Characteristics of different ChimerVax-based vaccines are summarized in Table 1. PrM and E genes were either derived from wild type (wt) viruses without modification (e.g. dengue and veterinary West Nile vaccines), or from empirically derived attenuated vaccine (e.g. JEV strain SA14-14-2 for JEV vaccine) or by introduction of specific attenuating mutations into the WT E by site directed mutagenesis (e.g. NY99 strain for development of a human West Nile vaccine). In contrast to neurotropic flaviviruses such as TBEV and JEV, where residues involved in virulence had been previously identified to lie within the envelope proteins, no such residues were known for non-neurotropic viruses such as dengue.

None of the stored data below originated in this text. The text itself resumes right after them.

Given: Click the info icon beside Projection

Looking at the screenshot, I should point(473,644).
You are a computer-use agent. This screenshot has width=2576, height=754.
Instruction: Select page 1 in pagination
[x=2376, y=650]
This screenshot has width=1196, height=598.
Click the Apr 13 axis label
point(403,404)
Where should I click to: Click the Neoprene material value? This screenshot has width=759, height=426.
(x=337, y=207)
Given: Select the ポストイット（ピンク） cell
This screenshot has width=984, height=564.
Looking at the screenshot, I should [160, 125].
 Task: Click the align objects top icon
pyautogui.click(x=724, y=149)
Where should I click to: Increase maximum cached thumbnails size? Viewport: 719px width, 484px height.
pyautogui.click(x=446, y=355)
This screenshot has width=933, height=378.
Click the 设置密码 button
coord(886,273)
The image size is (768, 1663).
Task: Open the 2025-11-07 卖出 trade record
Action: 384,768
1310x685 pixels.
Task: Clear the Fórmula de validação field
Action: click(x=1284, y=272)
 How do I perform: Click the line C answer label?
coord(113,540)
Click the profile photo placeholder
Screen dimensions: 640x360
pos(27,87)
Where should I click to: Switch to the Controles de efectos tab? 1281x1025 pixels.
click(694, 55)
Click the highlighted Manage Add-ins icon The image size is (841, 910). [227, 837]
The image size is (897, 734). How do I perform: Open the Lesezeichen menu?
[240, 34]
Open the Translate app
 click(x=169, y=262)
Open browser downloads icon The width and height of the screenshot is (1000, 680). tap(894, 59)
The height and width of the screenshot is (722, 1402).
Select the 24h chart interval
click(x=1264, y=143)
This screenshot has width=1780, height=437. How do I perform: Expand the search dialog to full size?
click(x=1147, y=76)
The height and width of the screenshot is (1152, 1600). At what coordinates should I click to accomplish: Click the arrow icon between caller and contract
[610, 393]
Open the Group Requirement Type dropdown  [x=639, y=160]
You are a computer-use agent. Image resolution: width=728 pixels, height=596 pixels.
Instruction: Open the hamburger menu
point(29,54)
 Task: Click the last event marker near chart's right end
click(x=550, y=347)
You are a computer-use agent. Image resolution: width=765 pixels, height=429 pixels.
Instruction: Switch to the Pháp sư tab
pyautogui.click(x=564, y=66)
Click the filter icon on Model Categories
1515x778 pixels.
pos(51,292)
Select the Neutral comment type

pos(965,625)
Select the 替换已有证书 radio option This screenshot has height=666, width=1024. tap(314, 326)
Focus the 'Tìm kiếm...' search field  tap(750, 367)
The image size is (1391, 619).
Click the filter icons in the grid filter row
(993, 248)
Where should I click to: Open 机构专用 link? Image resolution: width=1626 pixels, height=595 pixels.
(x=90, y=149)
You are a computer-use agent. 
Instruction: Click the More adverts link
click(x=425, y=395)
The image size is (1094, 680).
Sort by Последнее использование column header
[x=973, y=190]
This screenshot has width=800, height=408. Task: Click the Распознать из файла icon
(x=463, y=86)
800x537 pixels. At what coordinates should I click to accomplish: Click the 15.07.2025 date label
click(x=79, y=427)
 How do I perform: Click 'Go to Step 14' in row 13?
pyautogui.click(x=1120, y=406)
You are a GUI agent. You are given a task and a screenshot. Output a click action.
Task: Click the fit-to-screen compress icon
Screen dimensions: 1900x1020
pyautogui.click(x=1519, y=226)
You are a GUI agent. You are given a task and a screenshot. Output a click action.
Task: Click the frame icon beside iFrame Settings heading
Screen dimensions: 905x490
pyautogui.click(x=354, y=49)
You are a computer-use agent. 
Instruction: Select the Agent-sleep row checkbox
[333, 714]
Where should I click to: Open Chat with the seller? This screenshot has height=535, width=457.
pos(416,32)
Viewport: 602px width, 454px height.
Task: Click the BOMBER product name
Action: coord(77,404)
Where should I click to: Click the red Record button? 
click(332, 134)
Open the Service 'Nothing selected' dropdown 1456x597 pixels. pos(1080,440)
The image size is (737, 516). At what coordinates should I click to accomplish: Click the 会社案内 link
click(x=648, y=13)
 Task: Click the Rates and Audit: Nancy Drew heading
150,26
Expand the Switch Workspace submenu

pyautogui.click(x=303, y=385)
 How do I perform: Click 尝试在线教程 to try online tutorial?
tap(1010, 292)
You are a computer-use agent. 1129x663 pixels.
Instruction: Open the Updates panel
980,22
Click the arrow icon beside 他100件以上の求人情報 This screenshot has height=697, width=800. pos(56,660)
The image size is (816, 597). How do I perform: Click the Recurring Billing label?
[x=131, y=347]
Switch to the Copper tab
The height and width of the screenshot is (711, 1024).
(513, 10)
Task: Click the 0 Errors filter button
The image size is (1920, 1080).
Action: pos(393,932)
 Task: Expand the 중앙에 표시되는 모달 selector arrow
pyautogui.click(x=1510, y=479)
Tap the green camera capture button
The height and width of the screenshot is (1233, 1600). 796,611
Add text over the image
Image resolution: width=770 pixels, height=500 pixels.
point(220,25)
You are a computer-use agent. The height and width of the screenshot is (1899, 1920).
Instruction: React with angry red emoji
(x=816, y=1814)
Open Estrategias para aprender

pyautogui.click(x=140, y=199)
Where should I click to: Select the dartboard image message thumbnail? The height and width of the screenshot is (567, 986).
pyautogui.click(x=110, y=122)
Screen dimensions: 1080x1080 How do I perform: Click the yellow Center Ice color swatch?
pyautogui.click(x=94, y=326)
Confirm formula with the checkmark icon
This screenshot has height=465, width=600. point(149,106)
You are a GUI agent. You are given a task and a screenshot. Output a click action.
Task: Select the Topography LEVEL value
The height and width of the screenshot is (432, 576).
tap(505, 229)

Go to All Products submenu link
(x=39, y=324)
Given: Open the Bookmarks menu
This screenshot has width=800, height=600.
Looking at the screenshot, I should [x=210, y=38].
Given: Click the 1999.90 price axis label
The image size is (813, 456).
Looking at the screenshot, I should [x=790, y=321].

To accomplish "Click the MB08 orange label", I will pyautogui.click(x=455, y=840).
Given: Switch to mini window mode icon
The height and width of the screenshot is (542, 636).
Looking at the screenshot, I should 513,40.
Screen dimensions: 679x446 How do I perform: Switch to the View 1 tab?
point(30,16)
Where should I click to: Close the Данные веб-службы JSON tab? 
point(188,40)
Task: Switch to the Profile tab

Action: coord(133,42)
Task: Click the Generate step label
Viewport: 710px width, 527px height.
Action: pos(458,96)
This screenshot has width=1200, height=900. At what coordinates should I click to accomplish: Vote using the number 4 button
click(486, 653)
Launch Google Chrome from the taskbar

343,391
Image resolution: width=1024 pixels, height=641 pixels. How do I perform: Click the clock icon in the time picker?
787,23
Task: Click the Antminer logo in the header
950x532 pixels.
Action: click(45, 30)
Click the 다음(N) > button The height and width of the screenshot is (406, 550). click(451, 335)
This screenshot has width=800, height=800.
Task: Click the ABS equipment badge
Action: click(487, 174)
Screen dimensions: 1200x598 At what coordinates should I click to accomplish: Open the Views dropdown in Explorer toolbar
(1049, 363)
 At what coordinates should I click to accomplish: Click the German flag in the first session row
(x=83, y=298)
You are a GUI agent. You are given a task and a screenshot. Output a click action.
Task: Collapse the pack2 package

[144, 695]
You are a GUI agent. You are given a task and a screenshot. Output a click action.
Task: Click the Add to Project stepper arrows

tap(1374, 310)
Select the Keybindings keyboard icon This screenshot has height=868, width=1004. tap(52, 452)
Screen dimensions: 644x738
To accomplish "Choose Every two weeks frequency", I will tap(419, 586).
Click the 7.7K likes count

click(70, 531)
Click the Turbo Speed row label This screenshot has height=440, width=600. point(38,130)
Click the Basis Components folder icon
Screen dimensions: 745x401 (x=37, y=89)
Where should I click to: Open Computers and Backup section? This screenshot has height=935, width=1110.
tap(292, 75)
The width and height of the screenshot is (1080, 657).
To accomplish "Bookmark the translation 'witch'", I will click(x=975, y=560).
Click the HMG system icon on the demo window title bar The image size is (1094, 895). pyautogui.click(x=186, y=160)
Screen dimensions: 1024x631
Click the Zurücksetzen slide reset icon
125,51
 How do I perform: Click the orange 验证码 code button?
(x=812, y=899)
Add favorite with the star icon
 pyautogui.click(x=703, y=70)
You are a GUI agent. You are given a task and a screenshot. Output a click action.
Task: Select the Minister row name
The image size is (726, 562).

Therefore for construction of chimeric vaccine viruses for non-neurotropic viruses such as dengue, it was envisioned that the wild type E sequences linked to the YFV 17D backbone should be sufficient for attenuation of the chimeric viruses. This was indeed turned out to be true as was shown by preclinical and clinical testing (see below).

All chimeric vaccines are immunogenic and safe in humans, and are either waiting registration (JEV) or are undergoing large-scale efficacy studies (DEN) [27]. The particular – live attenuated and chimeric – nature of theses vaccines required however an extensive preclinical and clinical characterization, from the early stages of research to clinical development. In fact, the licensure of new vaccines is more challenging now than it was more than half a century ago, in particular in the case of live-attenuated vaccines, despite decades of proven efficacy and good to excellent safety record of long-established vaccines such as live polio and YF vaccines. The situation is even more complex for chimeric vaccine candidates, which are genetically modified organisms (GMO), and they have to comply with additional and specific regulations. The different tools, assays and strategies developed to address these points will be presented in this review, focusing to some extent on dengue vaccines, which generated diverse and in-depth evaluation because of their particular complexity. As presented in Fig. 2, we will first address vaccine characterization (phenotypic and genetic properties/stability), followed by preclinical in vitro or animal evaluation, and then clinical testing. Finally, we will address the theoretical issues linked to the live GMO nature of the ChimeriVax-based vaccines.